I’m so frustrated, I could …well, I could … well, I don’t want to be arrested, so I’ll stop there. I’m a new customer to Time Warner, having signed up for service after moving to Poughkeepsie, NY from Beacon, NY (where I had Optimum …oh, how I miss you!). The first sign of trouble was that the woman from the national order entry hotline (which nation, I don’t know … but she claims to be an Alex), entered my name incorrectly. After several calls back and forth, they appeared to have my order woes straightened out. After much to do, the contract technician showed up on my doorstep at one minute before the appointment window was set to expire. Ok, great … so we got the cable, internet and phone installed. Now, day two into the service, I am unable to access the on demand services that I’ve paid for, the TWC TV for computer is in perpetual “holding for service” mode, and they don’t show my account as having digital phone.
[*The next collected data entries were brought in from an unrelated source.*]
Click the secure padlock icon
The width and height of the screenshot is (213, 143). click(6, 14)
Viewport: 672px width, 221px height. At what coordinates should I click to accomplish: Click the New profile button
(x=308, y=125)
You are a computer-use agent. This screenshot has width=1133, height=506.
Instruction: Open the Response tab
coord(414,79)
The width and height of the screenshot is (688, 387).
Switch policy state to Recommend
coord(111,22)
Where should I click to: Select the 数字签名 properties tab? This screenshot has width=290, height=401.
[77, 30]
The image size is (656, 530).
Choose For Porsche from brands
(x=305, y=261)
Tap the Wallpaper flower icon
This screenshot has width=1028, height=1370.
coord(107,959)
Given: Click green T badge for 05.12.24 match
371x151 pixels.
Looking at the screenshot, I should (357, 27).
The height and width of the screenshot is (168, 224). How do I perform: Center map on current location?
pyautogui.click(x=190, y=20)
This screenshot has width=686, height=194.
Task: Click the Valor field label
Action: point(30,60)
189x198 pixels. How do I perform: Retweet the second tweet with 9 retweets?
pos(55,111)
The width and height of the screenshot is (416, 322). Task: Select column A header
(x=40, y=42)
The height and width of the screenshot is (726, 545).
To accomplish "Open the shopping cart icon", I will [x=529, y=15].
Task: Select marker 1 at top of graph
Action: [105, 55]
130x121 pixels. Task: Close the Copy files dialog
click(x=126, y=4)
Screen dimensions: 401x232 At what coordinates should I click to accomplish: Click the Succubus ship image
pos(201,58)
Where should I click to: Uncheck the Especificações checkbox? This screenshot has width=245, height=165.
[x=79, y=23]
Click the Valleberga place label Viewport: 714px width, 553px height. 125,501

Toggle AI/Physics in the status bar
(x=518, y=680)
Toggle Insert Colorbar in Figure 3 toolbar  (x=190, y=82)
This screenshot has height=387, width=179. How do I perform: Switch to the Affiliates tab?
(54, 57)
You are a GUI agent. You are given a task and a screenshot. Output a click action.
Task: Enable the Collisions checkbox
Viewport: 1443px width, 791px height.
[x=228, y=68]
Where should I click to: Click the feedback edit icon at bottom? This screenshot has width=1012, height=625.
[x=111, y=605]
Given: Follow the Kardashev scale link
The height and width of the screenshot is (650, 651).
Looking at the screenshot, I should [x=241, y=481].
I would rather have needles stuck in my eye than to have to endure this another minute. How did I not know they were such crap?
So now most of us have gotten notice of the latest “price increase” to take effect December. I am so tired of TWC’s constant efforts to raise the average invoice amount among it’s existing customers. I suppose they have to pay for those “New Subscribers Only” specials with all three bundled services and a free DVR for $89.95 per month not to mention a $200 gift card, but it’s pretty obvious they are looking to their existing client base to subsidize those new customer acquisitions. TWC needs to take a lesson from NetFlix – you are pushing your existing clients closer and closer to the line. Think you’ve seen high churn in the past?